Last month I attended the final two Destination Cellars whisky tasting events for the year.

Westland American Single Malts, Benromach Organic & Port Askaig 100 Proof

Our host for the first evening was Ian McKinlay, Managing Director of Alba Whisky. Ian began with a product that demonstrates some of the things I love about whisky, it has an interesting story and takes considerable effort to produce. When the Benromach Organic was launched in 2006, it was the first single malt whisky in the world to be certified organic. Gaining official organic certification is no easy task and in the case of Benromach, the Speyside distillery had to meet the requirements of the UK Soil Association. Certifying the ingredients and distilling process was relatively straight forward but when the auditors asked what happens after the spirit is distilled, they were not too pleased with the answer.

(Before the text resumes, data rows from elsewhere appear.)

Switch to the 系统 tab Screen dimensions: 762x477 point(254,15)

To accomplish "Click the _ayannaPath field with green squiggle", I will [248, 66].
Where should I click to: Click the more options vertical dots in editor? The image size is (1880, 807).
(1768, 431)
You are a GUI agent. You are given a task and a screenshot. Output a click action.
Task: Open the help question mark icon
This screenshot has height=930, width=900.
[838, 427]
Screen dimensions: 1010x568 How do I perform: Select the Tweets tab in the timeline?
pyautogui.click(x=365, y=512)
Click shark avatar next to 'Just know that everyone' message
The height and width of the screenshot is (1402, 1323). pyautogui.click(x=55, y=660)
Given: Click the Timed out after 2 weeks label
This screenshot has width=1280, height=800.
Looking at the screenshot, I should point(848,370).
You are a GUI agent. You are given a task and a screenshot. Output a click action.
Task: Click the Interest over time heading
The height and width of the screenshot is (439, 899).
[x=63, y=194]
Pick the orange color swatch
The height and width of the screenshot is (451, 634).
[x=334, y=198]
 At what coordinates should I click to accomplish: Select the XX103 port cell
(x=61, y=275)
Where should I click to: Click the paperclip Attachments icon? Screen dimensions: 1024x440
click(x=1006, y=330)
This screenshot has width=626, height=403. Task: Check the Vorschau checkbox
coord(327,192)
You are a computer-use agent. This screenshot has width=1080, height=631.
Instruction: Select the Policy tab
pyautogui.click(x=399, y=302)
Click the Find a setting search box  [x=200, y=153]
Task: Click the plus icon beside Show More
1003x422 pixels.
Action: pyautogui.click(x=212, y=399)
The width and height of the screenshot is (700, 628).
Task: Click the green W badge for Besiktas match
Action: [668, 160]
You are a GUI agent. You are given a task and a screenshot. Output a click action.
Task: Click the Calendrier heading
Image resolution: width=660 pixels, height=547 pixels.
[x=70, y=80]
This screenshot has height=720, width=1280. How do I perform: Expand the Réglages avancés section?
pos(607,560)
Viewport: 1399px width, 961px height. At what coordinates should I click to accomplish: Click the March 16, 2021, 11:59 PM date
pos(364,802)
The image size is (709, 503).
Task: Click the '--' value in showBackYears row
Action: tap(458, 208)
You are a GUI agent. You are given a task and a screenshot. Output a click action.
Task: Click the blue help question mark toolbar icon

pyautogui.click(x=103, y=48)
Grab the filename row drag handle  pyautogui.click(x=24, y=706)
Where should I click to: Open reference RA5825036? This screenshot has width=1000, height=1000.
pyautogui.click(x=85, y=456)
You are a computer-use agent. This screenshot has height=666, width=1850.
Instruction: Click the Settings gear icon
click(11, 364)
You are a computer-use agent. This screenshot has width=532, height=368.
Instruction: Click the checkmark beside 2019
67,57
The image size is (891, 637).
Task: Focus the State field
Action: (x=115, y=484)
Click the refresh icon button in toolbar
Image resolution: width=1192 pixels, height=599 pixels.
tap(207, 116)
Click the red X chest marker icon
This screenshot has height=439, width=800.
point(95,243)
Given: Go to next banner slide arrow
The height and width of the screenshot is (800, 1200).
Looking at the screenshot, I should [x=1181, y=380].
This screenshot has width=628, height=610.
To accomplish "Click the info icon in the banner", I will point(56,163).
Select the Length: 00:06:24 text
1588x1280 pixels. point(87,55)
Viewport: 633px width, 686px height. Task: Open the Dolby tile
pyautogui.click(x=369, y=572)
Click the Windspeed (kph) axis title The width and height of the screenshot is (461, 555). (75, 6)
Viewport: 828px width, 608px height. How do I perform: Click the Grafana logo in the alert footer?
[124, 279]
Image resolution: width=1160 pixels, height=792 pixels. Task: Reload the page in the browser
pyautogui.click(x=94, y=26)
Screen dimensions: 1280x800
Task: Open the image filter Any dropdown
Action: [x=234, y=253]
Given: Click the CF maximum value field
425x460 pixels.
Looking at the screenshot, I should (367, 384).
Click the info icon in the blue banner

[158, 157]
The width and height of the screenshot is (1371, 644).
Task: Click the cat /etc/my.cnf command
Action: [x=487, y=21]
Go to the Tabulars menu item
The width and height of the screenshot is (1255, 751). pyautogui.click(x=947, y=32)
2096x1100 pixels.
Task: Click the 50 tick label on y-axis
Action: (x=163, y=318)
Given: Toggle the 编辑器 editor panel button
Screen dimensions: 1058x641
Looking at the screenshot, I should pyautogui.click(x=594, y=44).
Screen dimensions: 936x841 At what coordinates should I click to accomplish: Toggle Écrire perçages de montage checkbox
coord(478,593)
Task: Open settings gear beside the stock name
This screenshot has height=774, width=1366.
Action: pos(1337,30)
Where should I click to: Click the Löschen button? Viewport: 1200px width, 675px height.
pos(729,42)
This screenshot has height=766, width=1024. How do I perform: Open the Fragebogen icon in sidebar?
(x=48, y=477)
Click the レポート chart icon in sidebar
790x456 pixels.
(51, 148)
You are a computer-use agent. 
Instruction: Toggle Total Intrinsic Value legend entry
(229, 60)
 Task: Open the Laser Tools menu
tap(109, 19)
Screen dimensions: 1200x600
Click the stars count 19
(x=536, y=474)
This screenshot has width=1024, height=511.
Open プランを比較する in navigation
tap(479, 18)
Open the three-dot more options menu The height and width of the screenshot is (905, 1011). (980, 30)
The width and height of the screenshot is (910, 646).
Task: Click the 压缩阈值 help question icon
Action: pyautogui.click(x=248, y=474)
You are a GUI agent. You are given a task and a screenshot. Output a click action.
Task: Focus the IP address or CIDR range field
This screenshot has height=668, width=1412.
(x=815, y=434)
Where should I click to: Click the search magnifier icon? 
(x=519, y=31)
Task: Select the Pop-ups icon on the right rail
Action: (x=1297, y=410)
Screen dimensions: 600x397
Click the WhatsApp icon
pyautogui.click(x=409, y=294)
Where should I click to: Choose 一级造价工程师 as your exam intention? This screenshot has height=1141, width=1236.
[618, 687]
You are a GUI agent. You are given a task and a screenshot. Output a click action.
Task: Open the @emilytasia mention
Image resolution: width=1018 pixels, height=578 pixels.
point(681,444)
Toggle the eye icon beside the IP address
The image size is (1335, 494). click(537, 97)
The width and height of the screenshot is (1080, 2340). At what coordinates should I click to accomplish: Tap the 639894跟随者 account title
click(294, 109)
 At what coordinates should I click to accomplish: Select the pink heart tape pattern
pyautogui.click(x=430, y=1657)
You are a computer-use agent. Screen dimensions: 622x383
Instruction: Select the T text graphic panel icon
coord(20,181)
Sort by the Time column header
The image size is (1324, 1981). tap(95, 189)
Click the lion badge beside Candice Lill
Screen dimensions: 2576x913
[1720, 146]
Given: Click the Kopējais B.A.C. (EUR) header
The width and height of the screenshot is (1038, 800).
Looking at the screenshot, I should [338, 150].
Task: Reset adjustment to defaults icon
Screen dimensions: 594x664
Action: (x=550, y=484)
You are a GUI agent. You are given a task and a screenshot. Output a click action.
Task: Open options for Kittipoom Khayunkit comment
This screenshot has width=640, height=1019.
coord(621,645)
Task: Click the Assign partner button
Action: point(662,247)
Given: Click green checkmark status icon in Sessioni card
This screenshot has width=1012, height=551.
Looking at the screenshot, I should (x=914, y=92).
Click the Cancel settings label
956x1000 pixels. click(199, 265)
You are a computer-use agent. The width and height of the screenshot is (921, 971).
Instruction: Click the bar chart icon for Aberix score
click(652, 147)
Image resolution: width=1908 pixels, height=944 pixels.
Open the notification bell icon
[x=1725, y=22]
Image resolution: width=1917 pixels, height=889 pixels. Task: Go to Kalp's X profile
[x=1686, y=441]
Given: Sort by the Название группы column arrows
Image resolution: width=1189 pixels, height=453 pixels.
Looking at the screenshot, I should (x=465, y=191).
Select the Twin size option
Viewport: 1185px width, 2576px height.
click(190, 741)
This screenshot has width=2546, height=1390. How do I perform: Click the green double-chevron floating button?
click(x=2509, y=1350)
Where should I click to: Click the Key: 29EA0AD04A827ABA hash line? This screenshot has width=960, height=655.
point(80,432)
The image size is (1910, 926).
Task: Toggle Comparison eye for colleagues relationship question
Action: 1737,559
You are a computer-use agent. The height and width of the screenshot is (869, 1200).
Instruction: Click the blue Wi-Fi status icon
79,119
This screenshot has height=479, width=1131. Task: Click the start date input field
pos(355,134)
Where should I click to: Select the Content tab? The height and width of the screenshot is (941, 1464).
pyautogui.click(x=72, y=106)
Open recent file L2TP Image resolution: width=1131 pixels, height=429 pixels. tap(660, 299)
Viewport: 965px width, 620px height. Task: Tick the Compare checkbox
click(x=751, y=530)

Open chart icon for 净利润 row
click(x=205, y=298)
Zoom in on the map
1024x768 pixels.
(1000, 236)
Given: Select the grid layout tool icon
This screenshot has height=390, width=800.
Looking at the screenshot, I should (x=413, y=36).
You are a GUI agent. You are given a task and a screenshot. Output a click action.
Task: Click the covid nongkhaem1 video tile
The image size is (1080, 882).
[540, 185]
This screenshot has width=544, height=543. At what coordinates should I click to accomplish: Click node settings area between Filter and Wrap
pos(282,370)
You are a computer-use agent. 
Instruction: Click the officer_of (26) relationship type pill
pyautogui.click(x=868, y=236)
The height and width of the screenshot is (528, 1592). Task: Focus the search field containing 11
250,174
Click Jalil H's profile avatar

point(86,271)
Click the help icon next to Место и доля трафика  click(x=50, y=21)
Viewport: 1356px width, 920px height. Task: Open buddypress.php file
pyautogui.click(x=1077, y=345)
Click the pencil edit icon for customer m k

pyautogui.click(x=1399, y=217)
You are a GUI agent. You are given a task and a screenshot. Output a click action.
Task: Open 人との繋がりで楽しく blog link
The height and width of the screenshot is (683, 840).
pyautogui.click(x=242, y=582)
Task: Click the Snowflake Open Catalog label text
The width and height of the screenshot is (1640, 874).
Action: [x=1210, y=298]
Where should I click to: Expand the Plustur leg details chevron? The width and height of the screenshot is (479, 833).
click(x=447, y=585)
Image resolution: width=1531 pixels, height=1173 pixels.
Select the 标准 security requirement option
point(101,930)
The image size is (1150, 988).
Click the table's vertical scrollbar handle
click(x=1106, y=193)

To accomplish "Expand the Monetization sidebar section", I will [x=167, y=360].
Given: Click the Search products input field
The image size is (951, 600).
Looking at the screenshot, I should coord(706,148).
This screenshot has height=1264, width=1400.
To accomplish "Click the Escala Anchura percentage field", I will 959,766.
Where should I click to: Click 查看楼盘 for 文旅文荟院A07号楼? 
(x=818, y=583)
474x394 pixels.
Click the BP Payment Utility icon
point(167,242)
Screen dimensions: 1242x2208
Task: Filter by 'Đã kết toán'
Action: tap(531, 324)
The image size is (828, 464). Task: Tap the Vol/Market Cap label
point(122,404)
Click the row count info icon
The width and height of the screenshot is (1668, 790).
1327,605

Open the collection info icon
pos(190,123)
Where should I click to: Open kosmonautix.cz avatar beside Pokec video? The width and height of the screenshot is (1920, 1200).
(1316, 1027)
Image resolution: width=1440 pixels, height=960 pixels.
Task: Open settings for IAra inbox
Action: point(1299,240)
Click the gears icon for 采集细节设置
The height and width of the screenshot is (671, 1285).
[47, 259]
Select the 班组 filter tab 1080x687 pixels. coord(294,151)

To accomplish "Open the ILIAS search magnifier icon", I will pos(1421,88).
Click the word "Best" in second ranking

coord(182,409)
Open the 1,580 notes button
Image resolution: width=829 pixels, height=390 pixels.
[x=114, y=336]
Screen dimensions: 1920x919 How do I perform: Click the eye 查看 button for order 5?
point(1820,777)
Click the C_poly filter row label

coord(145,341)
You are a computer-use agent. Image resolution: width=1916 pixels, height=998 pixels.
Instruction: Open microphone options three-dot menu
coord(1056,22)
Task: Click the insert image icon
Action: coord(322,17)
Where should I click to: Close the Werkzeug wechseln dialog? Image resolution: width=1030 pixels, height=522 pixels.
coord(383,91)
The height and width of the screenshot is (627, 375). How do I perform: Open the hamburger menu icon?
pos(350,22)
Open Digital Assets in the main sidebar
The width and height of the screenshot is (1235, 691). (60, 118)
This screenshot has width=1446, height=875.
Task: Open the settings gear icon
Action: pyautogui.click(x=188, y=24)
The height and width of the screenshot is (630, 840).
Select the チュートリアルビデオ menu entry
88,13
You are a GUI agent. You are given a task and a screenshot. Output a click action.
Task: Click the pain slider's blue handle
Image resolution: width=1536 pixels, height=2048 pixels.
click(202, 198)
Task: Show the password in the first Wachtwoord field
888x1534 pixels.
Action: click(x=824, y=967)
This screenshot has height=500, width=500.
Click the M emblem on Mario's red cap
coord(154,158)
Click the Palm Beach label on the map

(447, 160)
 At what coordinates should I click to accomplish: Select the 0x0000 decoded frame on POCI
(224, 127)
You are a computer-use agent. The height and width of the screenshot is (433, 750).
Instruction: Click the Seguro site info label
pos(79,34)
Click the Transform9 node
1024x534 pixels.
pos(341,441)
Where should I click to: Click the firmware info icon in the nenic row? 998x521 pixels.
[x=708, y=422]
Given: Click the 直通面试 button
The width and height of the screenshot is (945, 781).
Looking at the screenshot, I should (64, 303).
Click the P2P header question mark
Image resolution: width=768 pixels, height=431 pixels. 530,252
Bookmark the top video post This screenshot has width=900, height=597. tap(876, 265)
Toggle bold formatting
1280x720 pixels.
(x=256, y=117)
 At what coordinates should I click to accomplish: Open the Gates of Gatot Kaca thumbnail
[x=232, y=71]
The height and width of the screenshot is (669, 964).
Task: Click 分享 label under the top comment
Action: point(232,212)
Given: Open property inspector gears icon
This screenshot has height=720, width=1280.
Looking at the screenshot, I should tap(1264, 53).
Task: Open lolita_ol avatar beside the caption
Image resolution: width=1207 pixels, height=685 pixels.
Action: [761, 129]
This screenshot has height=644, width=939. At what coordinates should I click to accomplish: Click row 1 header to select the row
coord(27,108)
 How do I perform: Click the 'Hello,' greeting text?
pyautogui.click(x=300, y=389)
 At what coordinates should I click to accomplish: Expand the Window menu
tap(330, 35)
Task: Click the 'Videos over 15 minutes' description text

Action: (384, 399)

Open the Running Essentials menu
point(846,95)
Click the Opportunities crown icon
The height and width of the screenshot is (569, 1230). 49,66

As is normal practice, the spirit would be aged in used barrels, previously filled with either (non-organically certified) bourbon or sherry and constructed from oak of uncertified origin. To overcome this, Benromach had to use virgin (unused) American oak barrels, made of timber sourced from a free-growth forest in Missouri, USA. The result I am glad to say, was worth the effort. The Benromach Organic was a pale amber in colour, having been aged for five years in the custom-made sustainable virgin oak barrels. The nose was delightfully fresh and creamy with a hint of spice. It was smooth on the palate and tasted of sweet malt and pepper. The finish was medium length with fading spices. I really enjoyed this one.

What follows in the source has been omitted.